Clone Name	B1 CDR3	B2 CDR3	kon (M−1s−1)	Koff (s−1)	KD (M)
8A11	RKDFGDMDY	PTMA	1.5E6	9.5E−6	6.4E−12
8B1	PTMA	KWQGYREYES	6.7E5	5.7E−5	8.5E−11
8B12	PTMA	NVGEWRSLESY	1.2E6	1.2E−4	1.1E−10
8D1	PFAS	RYTSSTYGQL	9.0E5	4.1E−4	4.5E−10
8F2	RNGGGGLLLDY	PTMA	3.4E6	1.4E−3	4.1E−10
9B5	PFAS	RGDQ	1.3E6	1.0E−4	8.0E−11
9D6	KIKLFGSVVTGDGYDY	PTMA	3.1E6	4.0E−5	1.3E−11
9D7	PFAS	ARTWTEDEY	1.0E6	5.5E−5	5.4E−11
9E7	RYTSSTYGQL	PTMA	1.0E6	5.5E−5	5.4E−11
9H6	PTMA	RYTSSTYGQL	3.6E5	2.8E−4	7.7E−10

Example 13: Affinity Improvement of Co-Binders Containing N-Terminal Truncations

The anti-HIV p24 co-binder genes and their component single binders B1 and B2 were subcloned into yeast expression vector. Co-binder proteins and component single binder proteins were expressed and purified. The binding affinity of each co-binder and component single binders were measured using surface plasmon resonance method using purified binder proteins (Table 25). Overall the co-binders generated with the N-terminal truncation methods showed greatly improved affinities than the single binders (FIG. 14). The median of the combined anti-EGFR and anti-HIV p24 co-binders is 215 pM, which is 200 fold stronger affinity than the median of the combined single binders (48 nM).

TABLE 25
Affinity measurements of selected anti-HIV p24 co-binders
and their component single binders by Biacore.

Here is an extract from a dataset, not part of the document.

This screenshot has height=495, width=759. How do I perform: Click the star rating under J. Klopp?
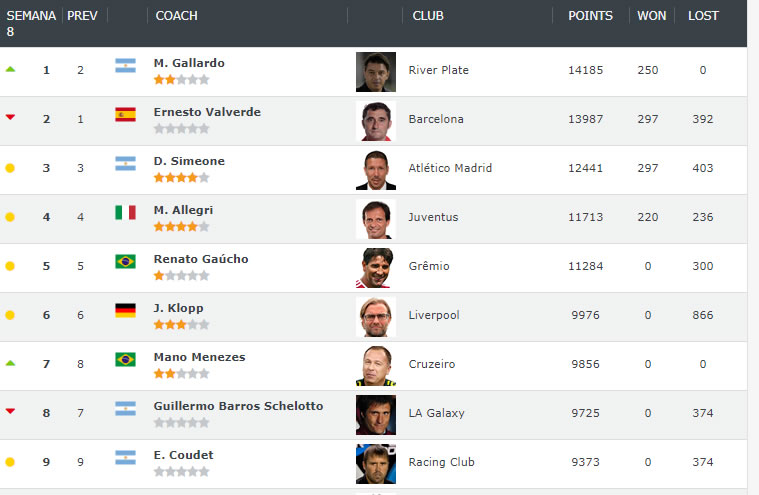[182, 324]
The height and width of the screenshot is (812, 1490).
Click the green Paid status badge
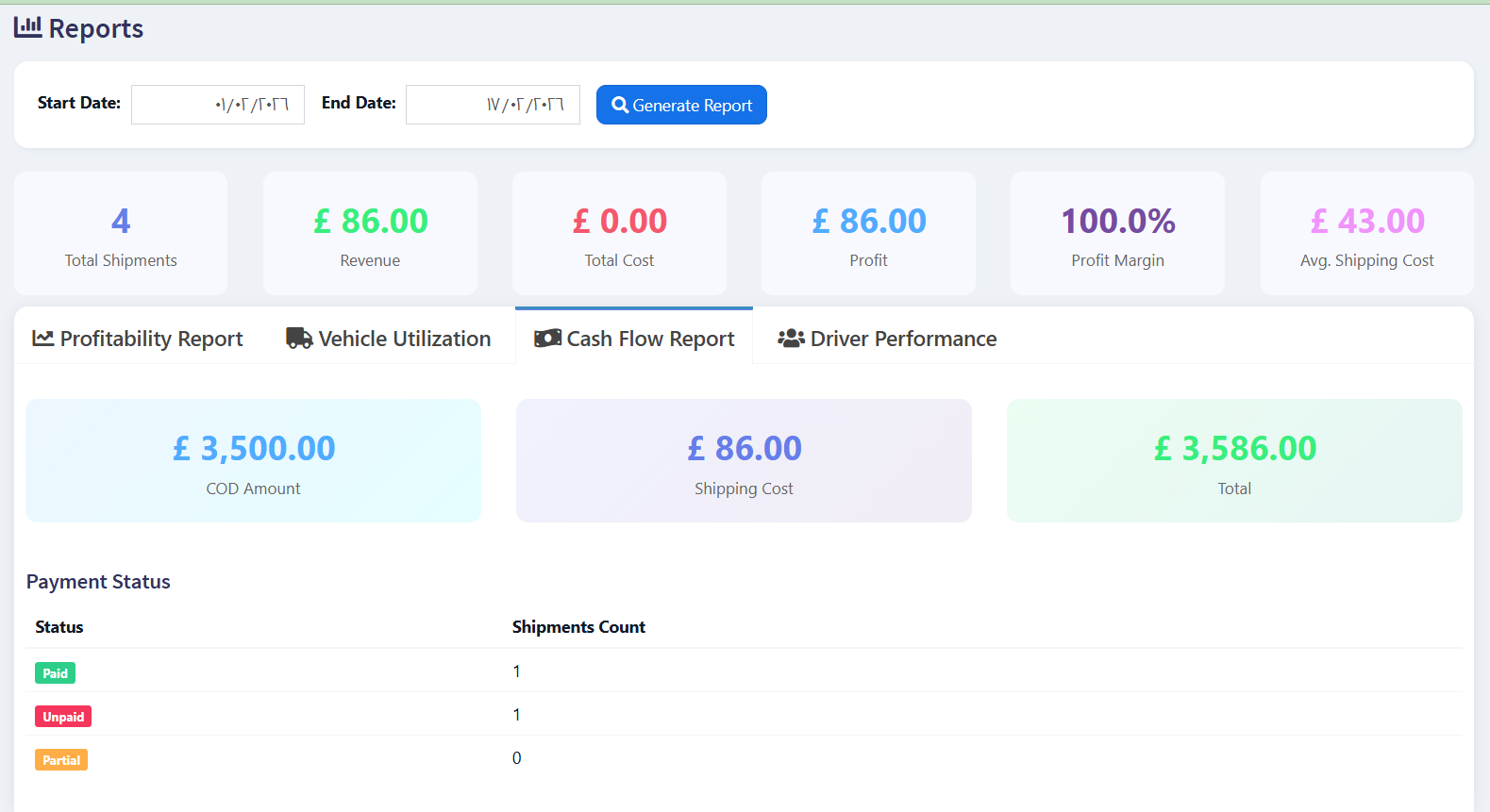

Clone Name	Co-binder KD (M)	B1 KD (M)	B2 KD (M)
8A11	6.4E−12	3.8E−8	9.3E−10
8B1	8.5E−11	9.3E−10	5.0E−8
8B12	1.1E−10	9.3E−10	2.0E−8
8D1	4.5E−10	1.3E−9	8.0E−9
8F2	4.1E−10	6.8E−8	9.3E−10
9D7	5.4E−11	1.3E−9	4.8E−8
9E7	5.4E−11	8.0E−9	9.3E−10
9H6	7.7E−10	9.3E−10	8.0E−9

Example 14: Additional Examples of High-Affinity Co-Binders Discovered Via the Methods of Screening

The co-binder library and methods of screening based on N-terminal truncations are universally applicable. By applying the methods, high-affinity co-binders were generated for 14 various targets including EGFR and HIV p24 targets, cancer biomarkers, neural disease biomarkers, cytokines and a couple of therapeutic targets for treating neurodegenerative diseases (FIG. 15). The median affinity of the strongest co-binders for each target is 4 pM measured by Biacore. To note, these measurements were restricted by an off-rate limit of 10⁻⁶ s⁻¹ due to instrument limitation. Therefore, the actual affinity may be higher than what was measured. When compared to the median antibody affinity from the Structural Antibody Database (doi: 10.1093/nar/gkt1043), the co-binders are 1,350 fold stronger than regular, non-engineered antibodies from the database, which demonstrates the effectiveness of high-affinity co-binder generation via the mechanism of N-terminal truncations as well as the associated methods of screening.